Today’s budget saw the Chancellor tinker around the margins of the pensions system.
Having backed down on his widely-rumoured plans to cut tax relief on contributions, the Chancellor instead announced “Lifetime ISAs” which will be launched in April 2017 and which will effectively act as secondary pensions saving accounts which can be opened by anyone under age 40. For every £4 saved prior to the age of 50, the government will contribute a further £1.
Funds of up to £450,000 can be used to buy a first home. Funds (including the government bonus) can also be withdrawn from age 60 for use in retirement.
The government has recognised that pensions savings can be confusing, with many savers accruing a number of small pension pots across the course of their working lives. It has committed to launching a “pensions dashboard” by 2019, to enable individuals to view all their pension savings in one place.

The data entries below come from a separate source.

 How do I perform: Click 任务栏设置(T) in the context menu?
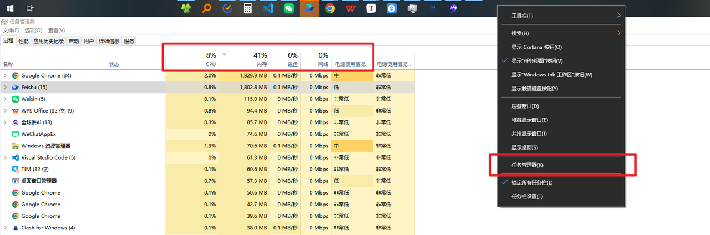click(x=527, y=196)
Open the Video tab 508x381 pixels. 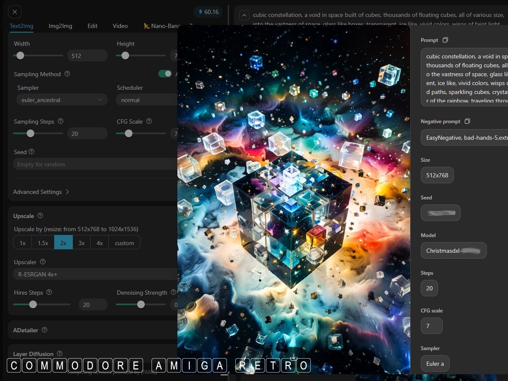(x=120, y=26)
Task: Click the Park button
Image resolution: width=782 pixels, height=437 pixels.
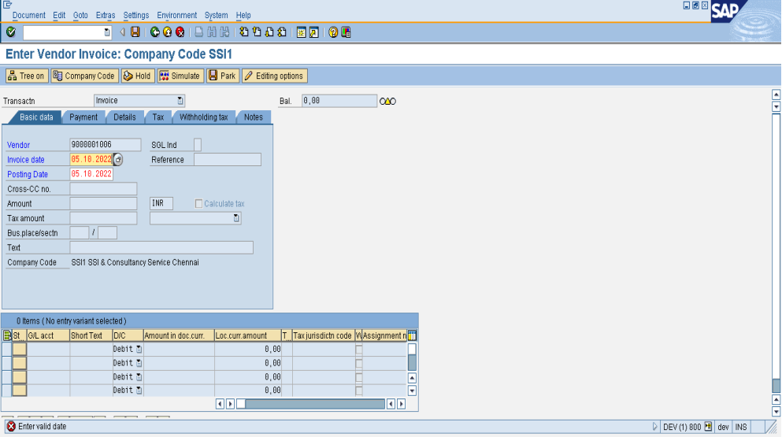Action: pos(222,76)
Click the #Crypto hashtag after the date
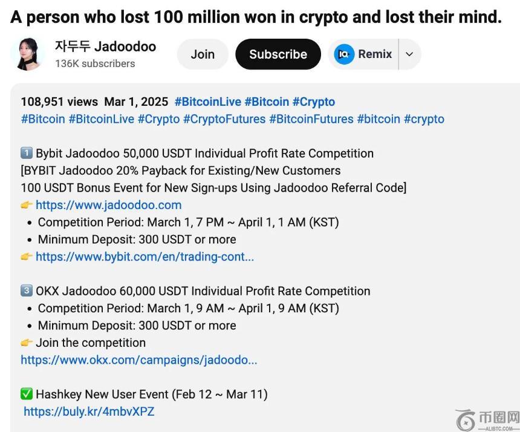Image resolution: width=520 pixels, height=432 pixels. point(313,102)
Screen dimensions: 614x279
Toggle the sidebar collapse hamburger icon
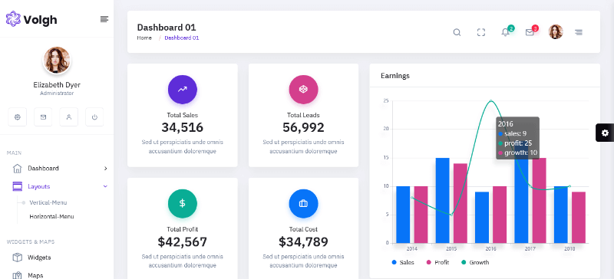[104, 19]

To promote sound financial choices, the government will consult on introducing a pensions advice allowance which will allow individuals to withdraw up to £500 from their pension fund to pay for financial advice relating to pensions.
Finally, the government will introduce a number of technical amendments to support pensions flexibility, including aligning the tax treatment of ill health lump sums with death benefits, allowing defined contribution pensions which are being paid to be commuted into cash sums where they are below £30,000, and making top ups for dependents’ death benefit authorised payments.